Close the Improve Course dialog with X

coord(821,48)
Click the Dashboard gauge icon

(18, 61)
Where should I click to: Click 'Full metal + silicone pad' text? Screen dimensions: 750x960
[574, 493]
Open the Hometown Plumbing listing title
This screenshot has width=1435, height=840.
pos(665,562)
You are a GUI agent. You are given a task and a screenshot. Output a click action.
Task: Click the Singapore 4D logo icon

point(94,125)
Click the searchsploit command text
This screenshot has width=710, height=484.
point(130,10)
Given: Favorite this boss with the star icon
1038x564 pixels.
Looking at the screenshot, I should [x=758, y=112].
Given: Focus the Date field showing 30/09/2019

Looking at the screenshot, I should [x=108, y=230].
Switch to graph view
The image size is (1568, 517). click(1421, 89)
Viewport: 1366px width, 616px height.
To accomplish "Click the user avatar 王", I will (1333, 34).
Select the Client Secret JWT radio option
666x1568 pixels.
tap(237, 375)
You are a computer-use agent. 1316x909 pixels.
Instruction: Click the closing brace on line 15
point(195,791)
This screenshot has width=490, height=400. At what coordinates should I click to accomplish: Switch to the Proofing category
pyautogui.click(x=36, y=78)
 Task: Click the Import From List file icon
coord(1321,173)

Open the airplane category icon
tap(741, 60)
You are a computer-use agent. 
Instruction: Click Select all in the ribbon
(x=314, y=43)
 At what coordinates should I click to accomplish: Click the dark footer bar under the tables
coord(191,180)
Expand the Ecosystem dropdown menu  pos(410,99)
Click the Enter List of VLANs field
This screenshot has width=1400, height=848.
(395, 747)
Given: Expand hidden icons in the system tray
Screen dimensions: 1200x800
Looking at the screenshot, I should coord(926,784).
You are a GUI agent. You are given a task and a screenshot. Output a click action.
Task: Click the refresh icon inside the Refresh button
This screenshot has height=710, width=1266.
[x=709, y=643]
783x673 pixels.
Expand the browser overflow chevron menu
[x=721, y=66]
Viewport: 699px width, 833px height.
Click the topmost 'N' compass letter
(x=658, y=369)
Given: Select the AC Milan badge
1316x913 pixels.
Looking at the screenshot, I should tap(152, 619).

────────────────────

*What to do*. Repeat the material above exactly and in full.

*Solution to this problem*.
Close the Improve Course dialog with X

coord(821,48)
Click the Dashboard gauge icon

(18, 61)
Where should I click to: Click 'Full metal + silicone pad' text? Screen dimensions: 750x960
[574, 493]
Open the Hometown Plumbing listing title
This screenshot has width=1435, height=840.
pos(665,562)
You are a GUI agent. You are given a task and a screenshot. Output a click action.
Task: Click the Singapore 4D logo icon

point(94,125)
Click the searchsploit command text
This screenshot has width=710, height=484.
point(130,10)
Given: Favorite this boss with the star icon
1038x564 pixels.
Looking at the screenshot, I should [x=758, y=112].
Given: Focus the Date field showing 30/09/2019

Looking at the screenshot, I should [x=108, y=230].
Switch to graph view
The image size is (1568, 517). click(1421, 89)
Viewport: 1366px width, 616px height.
To accomplish "Click the user avatar 王", I will (1333, 34).
Select the Client Secret JWT radio option
666x1568 pixels.
tap(237, 375)
You are a computer-use agent. 1316x909 pixels.
Instruction: Click the closing brace on line 15
point(195,791)
This screenshot has width=490, height=400. At what coordinates should I click to accomplish: Switch to the Proofing category
pyautogui.click(x=36, y=78)
 Task: Click the Import From List file icon
coord(1321,173)

Open the airplane category icon
tap(741, 60)
You are a computer-use agent. 
Instruction: Click Select all in the ribbon
(x=314, y=43)
 At what coordinates should I click to accomplish: Click the dark footer bar under the tables
coord(191,180)
Expand the Ecosystem dropdown menu  pos(410,99)
Click the Enter List of VLANs field
This screenshot has width=1400, height=848.
(395, 747)
Given: Expand hidden icons in the system tray
Screen dimensions: 1200x800
Looking at the screenshot, I should coord(926,784).
You are a GUI agent. You are given a task and a screenshot. Output a click action.
Task: Click the refresh icon inside the Refresh button
This screenshot has height=710, width=1266.
[x=709, y=643]
783x673 pixels.
Expand the browser overflow chevron menu
[x=721, y=66]
Viewport: 699px width, 833px height.
Click the topmost 'N' compass letter
(x=658, y=369)
Given: Select the AC Milan badge
1316x913 pixels.
Looking at the screenshot, I should tap(152, 619).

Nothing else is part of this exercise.